#### TEXTO DE ORIGEN ####

Finalmente: esa catequesis marcó profundamente mi vida, la llenó de alegría interior e hizo firme para siempre mi fe.

La comparo con la habitual «primera» comunión de hoy:

Se recibe la comunión con 10 u 11 años de edad, sin conciencia alguna de qué y quién es recibido; tras una catequesis de varios años donde se aprende a dibujar, a charlar con el «catequista» y a cantar canciones en misa más propias de un festival infantil que de la Iglesia.

La primera confesión se reduce a nada: una charla con el cura (quien debe ser luz y ejemplo en todos los sentidos para los niños), que percibe que el niño no tiene idea alguna del pecado. El catequista ni menciona el pecado mortal para evitar «traumas» y «depresiones». Más tarde los padres se quejan de que los hijos son egoístas.

La eucaristía de «primera» comunión es teatral, carnavalera y a veces hasta chabacana, sin respeto alguno por lo sagrado, y solo tratando de amenizar al público. Tacones de colores de más de 20 centímetros y fulares de fantasía en las invitadas y corbatas carnavalescas y desabrochadas con zapatos de punta que hacen doler los pies hasta al monaguillo en los invitados. Comulga casi todo el mundo en un ambiente de absoluta indiferencia, pero ni la mitad de los asistentes responde a las plegarias o recuerda el Padre Nuestro.

#### LÍNEAS EXTRAÍDAS ####

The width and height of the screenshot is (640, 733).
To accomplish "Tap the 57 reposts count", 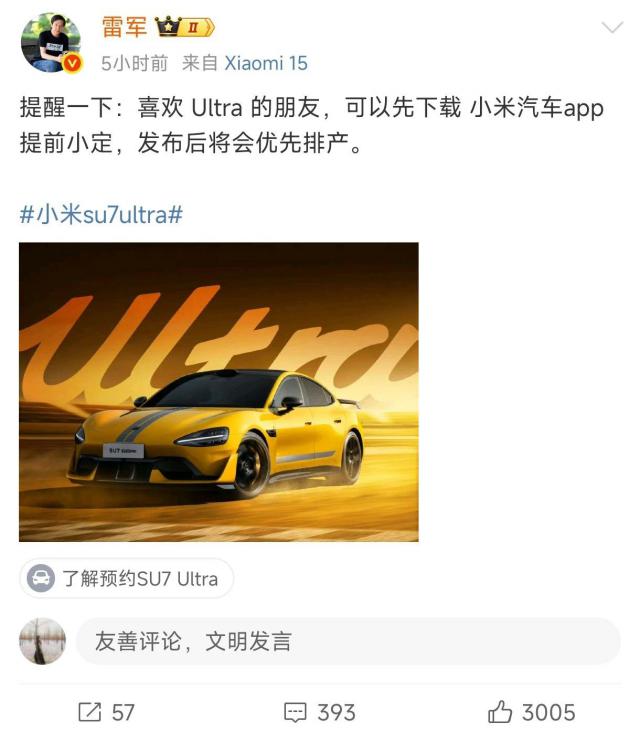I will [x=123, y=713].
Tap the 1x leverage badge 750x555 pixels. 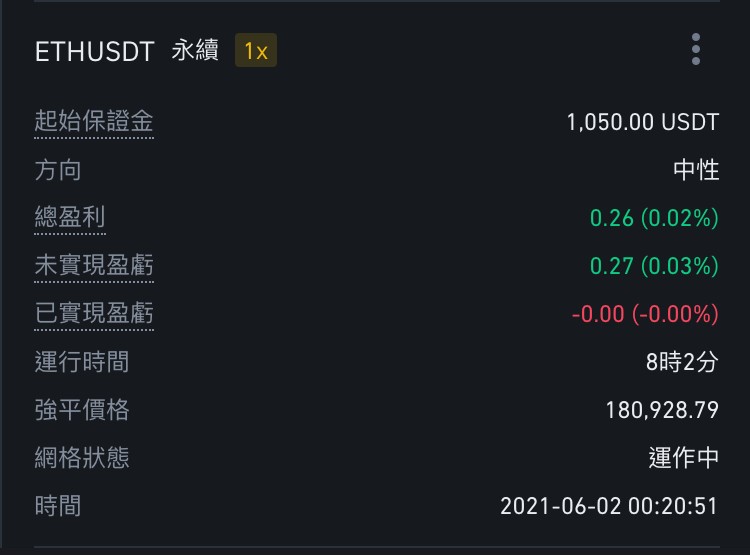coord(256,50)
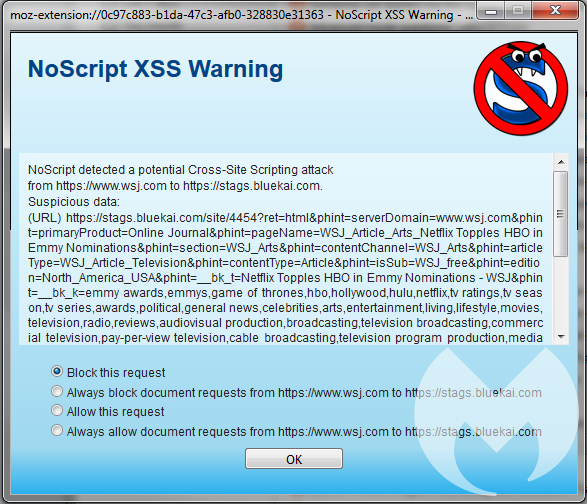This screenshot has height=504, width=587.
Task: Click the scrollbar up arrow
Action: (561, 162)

####
#### LÍNEAS EXTRAÍDAS ####

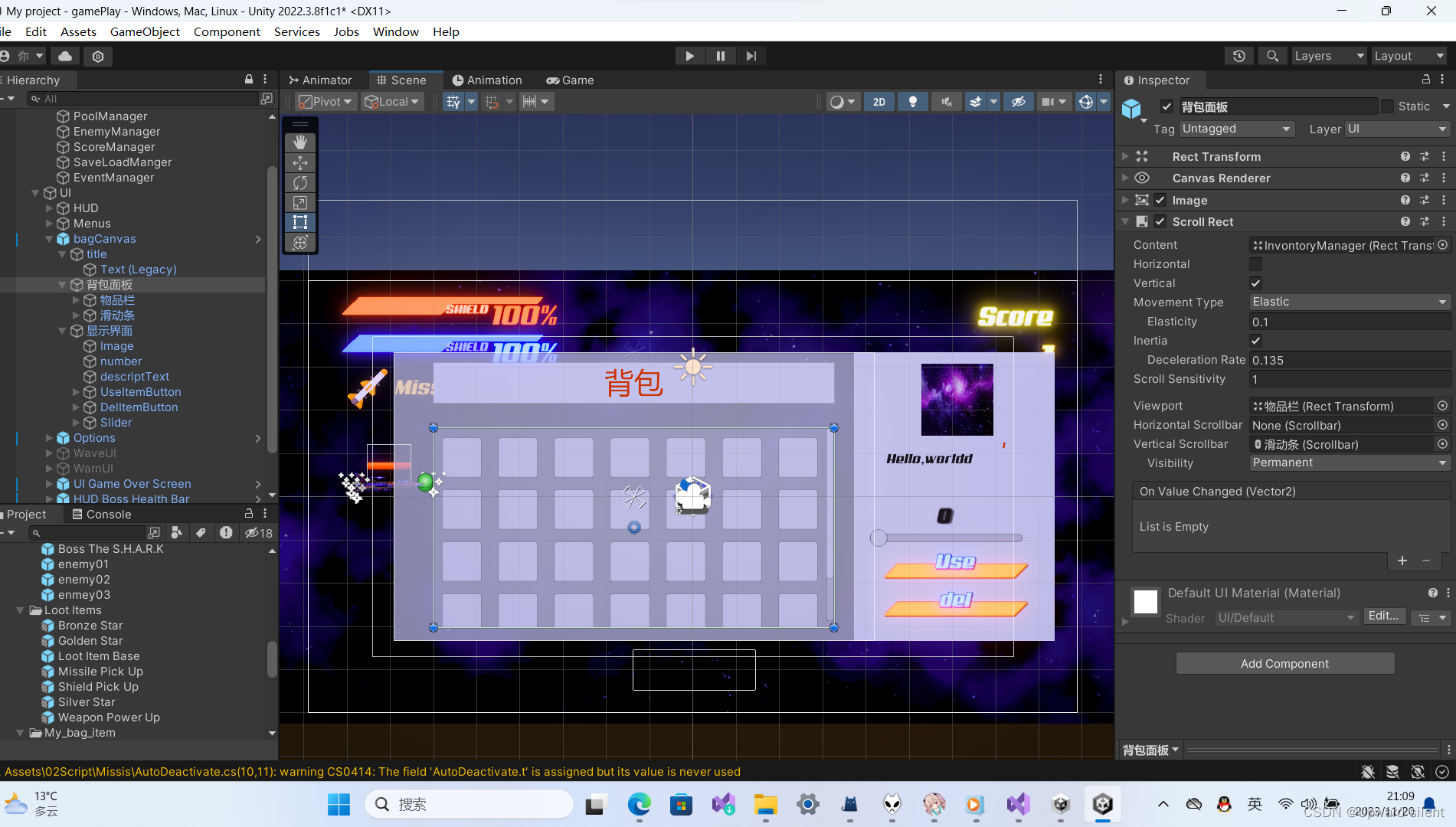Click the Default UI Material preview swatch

####

• TAREAS POR RESOLVER
**1.** Responde estas preguntas sobre el texto de la primera comunión:
(a) ¿A qué edad se recibe hoy la comunión?
(b) ¿Qué evita mencionar el catequista para no causar «traumas» y «depresiones»?
(c) ¿Qué altura tienen los tacones de colores de las invitadas?
**2.** Por favor, escribe la continuación del texto sobre la primera comunión a partir de su última oración.
Las líneas proceden de otra fuente distinta.

• RESPUESTAS POR TAREA
**1.**
(a) Con 10 u 11 años.
(b) El pecado mortal.
(c) Más de 20 centímetros.

**2.**
Sí, hay infinidad de regalos, todos profanos, y brilla por su ausencia algún motivo religioso. Tras la misa hay fiestas que parecen más bodas civiles que algo que sea por alegría cristiana. Comedia, circo... la nada.

El 99% de los niños ya no van a misa el domingo siguiente (sencillamente porque los padres tampoco van); la idea de pecado no existe. Finalmente: esta «catequesis» marca la vida, sí, en el sentido de tener la religión como mero apéndice estético o funcional en la vida.

¿Creen que exagero? No lo sé. Quizás sea yo el equivocado. Lo más probable es que esta carta caiga en saco roto, de no ser así, ruego a quien corresponda tome las medidas más oportunas para corregir este despropósito. Te adulará tu enemigo. Te corregirá quien te ama. Y yo amo a la Iglesia.